O ile werdykt UEFA wydawał się być formalnością, o tyle szokuje przewaga, z jaką Polak pokonał konkurentów. 477 punktów w głosowaniu 80 trenerów drużyn walczących w sezonie 2019/20 w fazie grupowej Ligi Mistrzów (32) i Ligi Europy (48) oraz 55 dziennikarzy, przy 90 punktach drugiego na podium Kevina De Bruyne to przepaść.
W dodatku jak rzadko w podobnych plebiscytach, nikt tu nie ma prawa czuć się pokrzywdzony wyborem Polaka. Zdarzało się, że Cristiano Ronaldo robił zawiedzioną minę podczas gali "Złotej Piłki", gdy wygrywał Leo Messi, albo odmawiał udziału w ceremonii FIFA Best, gdy nagrodę zgarniał Luka Modrić.

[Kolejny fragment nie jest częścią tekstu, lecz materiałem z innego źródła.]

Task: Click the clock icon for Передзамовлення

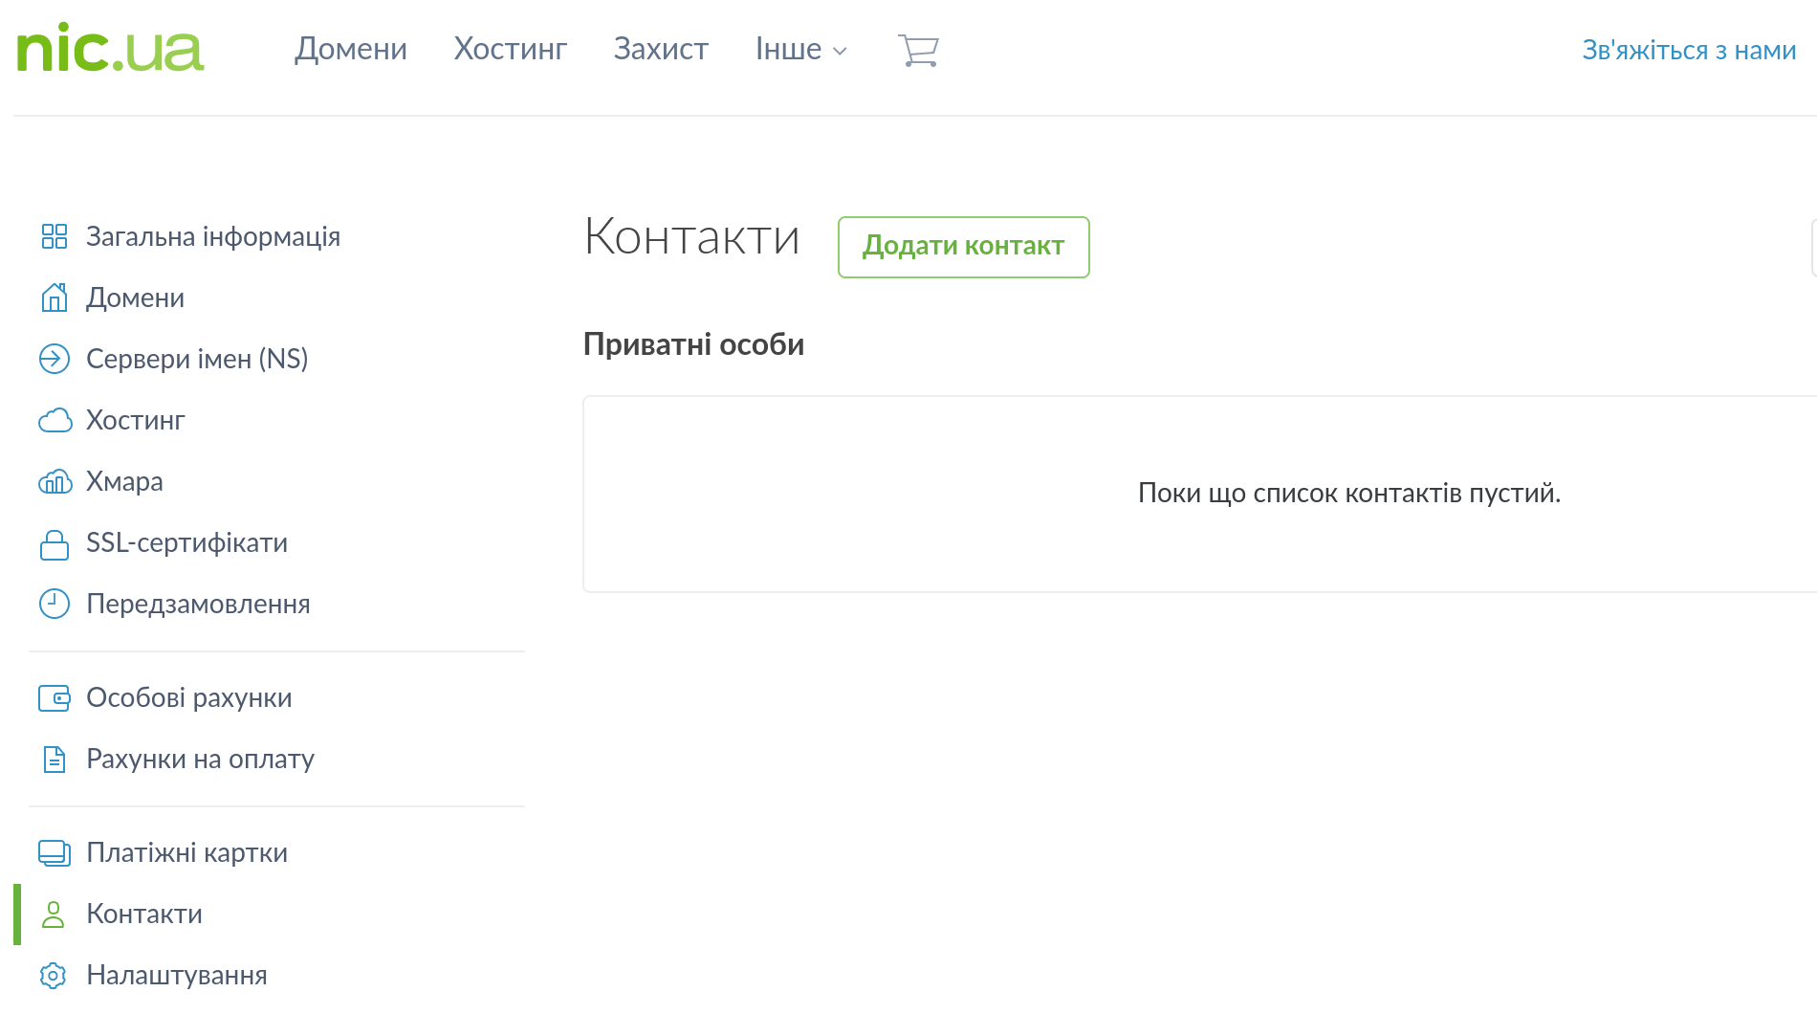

Poczucia niesprawiedliwego potraktowania nie krył w 2013 roku Franck Ribery, choć jak Robert Lewandowski zdobył wówczas "potrójną koronę", ale przegrał z Messim i Ronaldo w walce o "Złotą Piłkę". Czy rok później świeżo upieczony mistrz świata, Manuel Neuer. Kibice do dziś nie mogą uwierzyć, że w 2010 roku Najlepszym Piłkarzem nie został uznany Andres Iniesta, zdobywca zwycięskiego gola w finale mundialu dla Hiszpanii, ale jego kolega z Barcelony, Leo Messi, którego Argentyna skompromitowała się na turnieju w RPA, a on sam skończył go bez ani jednego gola.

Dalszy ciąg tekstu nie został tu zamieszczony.